16. Then come three cases of Mysore and Karnataka High Courts which require serious consideration.
17. The levy order of Mysore Paddy Procurement (Levy) Order, 1966 was challenged in K. B. Jinaraja Hegde's case (AIR 1971 Mys 12) (supra). The price for purpose of sale of levy to the State was contained in Schedule-II of that order. This was struck down and the Mysore High Court held as under:--
"The Levy Order does not mention how the purchase price mentioned in Sch.-II to that order has been fixed, nor does it prescribe the manner in which it has to be fixed. The fixation of this price is based on Section 3(3-B) of the Essential Commodities Act. 1955. The first factor which the State Government has to consider in fixing, purchase price is the controlled price, if any, fixed under the section or under any other law for the time being in force for any grade or variety of foodgrains, edible oilseeds or edible oils. The second factor is the price for the same or likely to prevail during the post-harvest period in the area to which that order applies. It would, therefore, be clear from this subsection that the price to be paid is neither the controlled price nor the market price, but the price which the State Govt. fixes while promulgating the relevant order after having regard to both of them.
Section 3(3B)(ii) gives considerable guidance to the State Government in taking into account the price prevailing at a time and required by law to be taken into consideration. This clause has reference to two factors viz; (a) the point of time and (b) the area. So far as the point of time is concerned, it refers to the price prevailing during the harvest period. The explanation to this sub-section clarifies as to how the post-harvest period should be determined. The State Government should consider whether the harvest period in all the areas of the State in regard to paddy would be the same or would differ materially. The post-harvest period is the period of four months beginning from the last day of the fortnight during which harvesting operations normally commence. If the post-harvest periods differ in a manner so as to create fluctuation in prices, the State Government would be required to take the time factors into consideration in determining the prices prevailing or likely to prevail during the post-harvest period."

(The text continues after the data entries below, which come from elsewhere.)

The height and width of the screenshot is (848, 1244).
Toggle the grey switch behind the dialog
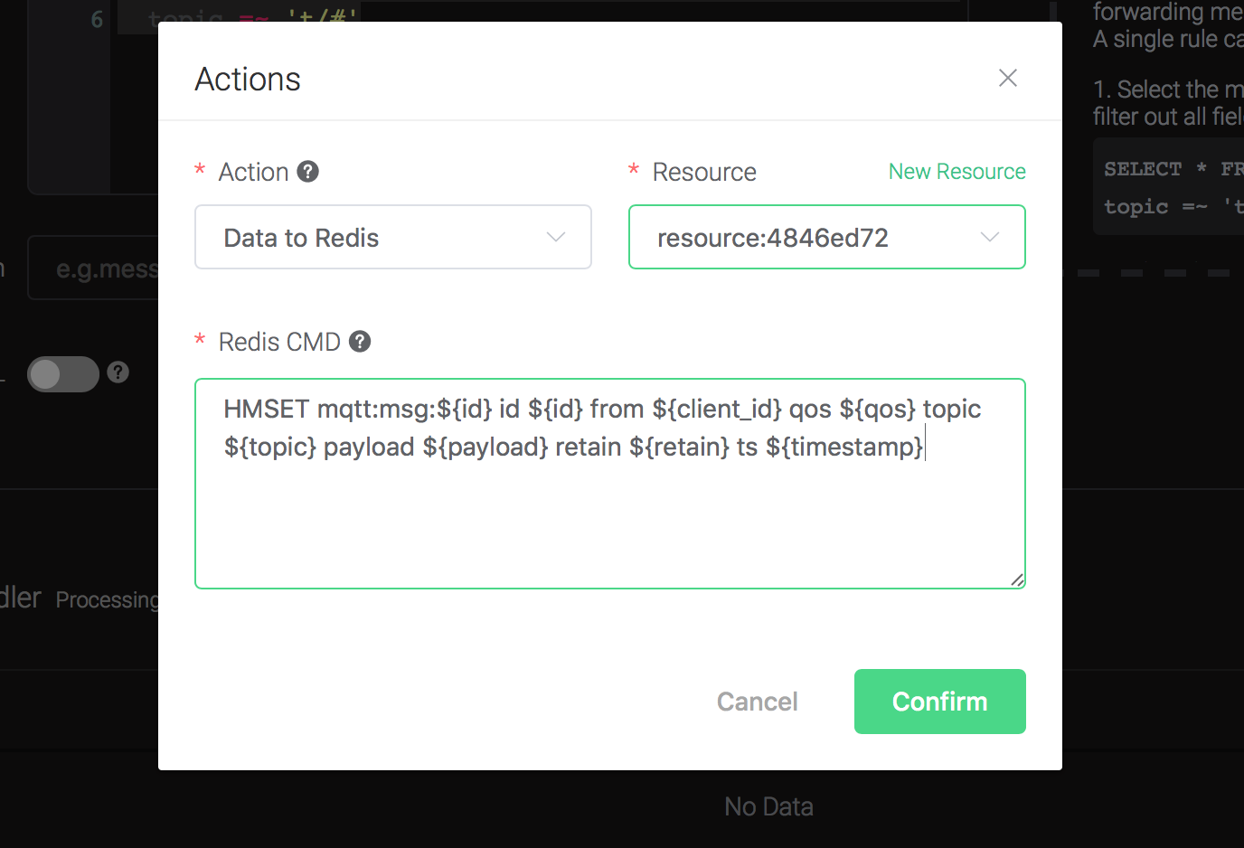pos(62,374)
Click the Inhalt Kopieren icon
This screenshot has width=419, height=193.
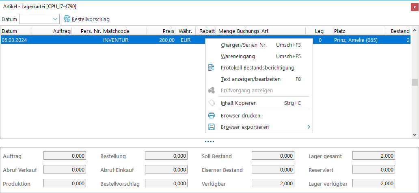(x=211, y=103)
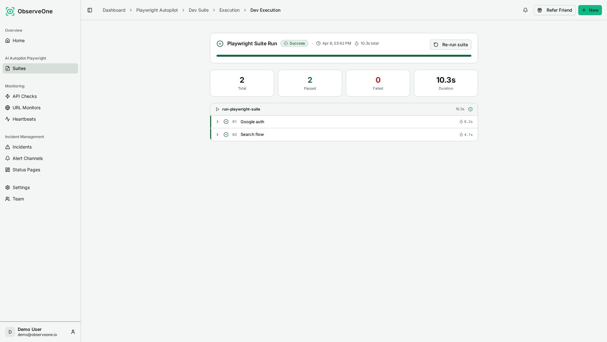Click the Settings gear icon in sidebar
Screen dimensions: 607x342
point(8,187)
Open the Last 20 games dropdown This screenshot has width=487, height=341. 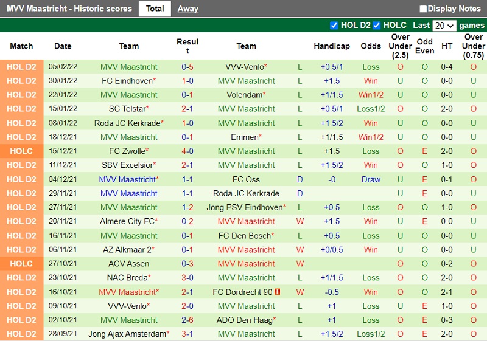tap(444, 26)
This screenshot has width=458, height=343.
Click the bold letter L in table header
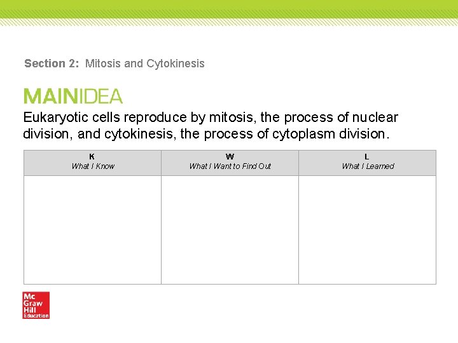tap(367, 157)
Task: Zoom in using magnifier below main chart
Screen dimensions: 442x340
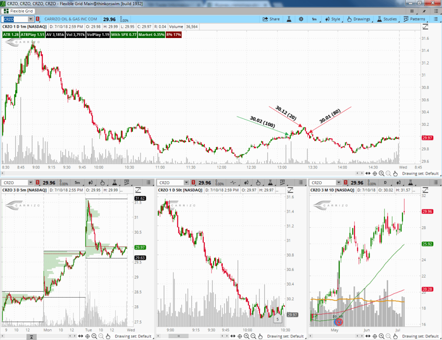Action: coord(382,173)
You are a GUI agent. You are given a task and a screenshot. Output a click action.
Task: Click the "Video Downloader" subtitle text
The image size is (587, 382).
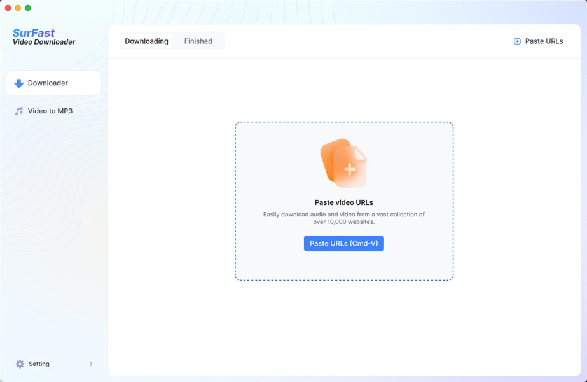click(x=44, y=43)
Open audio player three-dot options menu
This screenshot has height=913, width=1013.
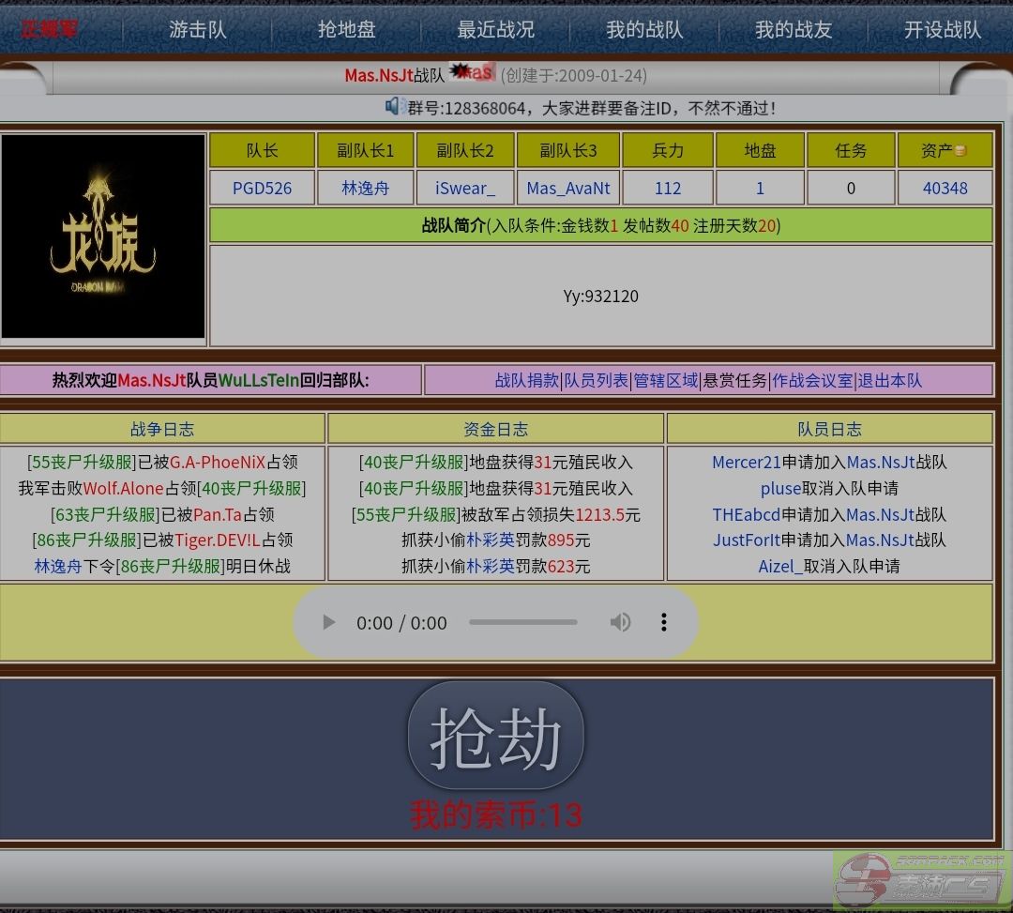(664, 622)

18. It would thus be seen that the entire decision depends upon the interpretation of Section 3(3-B) of the Essential Commodities Act, 1955 as it was in existence in unamended form at that time.
19. As pointed out above, in the Allahabad case Section 3(3-B) at that time required that the State Government should take into consideration the price prevailing at the time and in that area for the time and the price prevalent during the harvest period was relevant and the explanation was added to clarify as to how the post-harvest period should be determined. This shows that the harvest period can be "different for different purpose in the State and so also the price can be different. That being so, before a price was to be fixed for taking the levy of the paddy, the State Govt. was required to consider two factors contained in Sub-clauses (1) and (2) of Sub-section (3-B) of Section 3.
20. On the facts of that case the court was of the opinion that this was not done. Not only it was not done, but even the levy order, did not prescribe manner in which it was to be done. It was not in dispute that the 'control price' was not fixed at all, either under this section or under any law for the time being in force, for any grade or variety of food grains, edible oilseeds or edible oils. On the basis of these findings, the court came to the conclusion that the price fixed in the paddy order, can neither be treated as 'controlled price' nor the market price. Since Sub-section (3-B) of Section 3 was not complied with, Mysore High Court, quashed the price fixation by way of mentioning the same in a schedule only. When justification was being made, by the State, of the price mentioned in the Schedule, as 'control price', the court did observe that a control price should have necessarily reference to the object of the State for fixing up a maximum price, beyond which sale cannot be legally made by the grower or dealer and since paddy was sold at much higher price in the open market, this cannot be said to be 'control price' as contemplated by Clause (1) of Sub-section (3-B) of Section 3 of the Act, and therefore, what was fixed in Schedule-II was a purchase price and not the 'control price.'
21. These observations of the Mysore High Court that 'control price' is the maximum price beyond which sale cannot be legally made by the grower or dealer, certainly helps the case of the petitioner, inasmuch as when the State allows a dealer to sell the sugar at any price so far as 35% quota is concerned, then this requirement is not fulfilled and on that count it cannot be said to be 'control price' in terms of the judgment of the Mysore High Court. This observation of the Mysore High Court will be examined by me a little later.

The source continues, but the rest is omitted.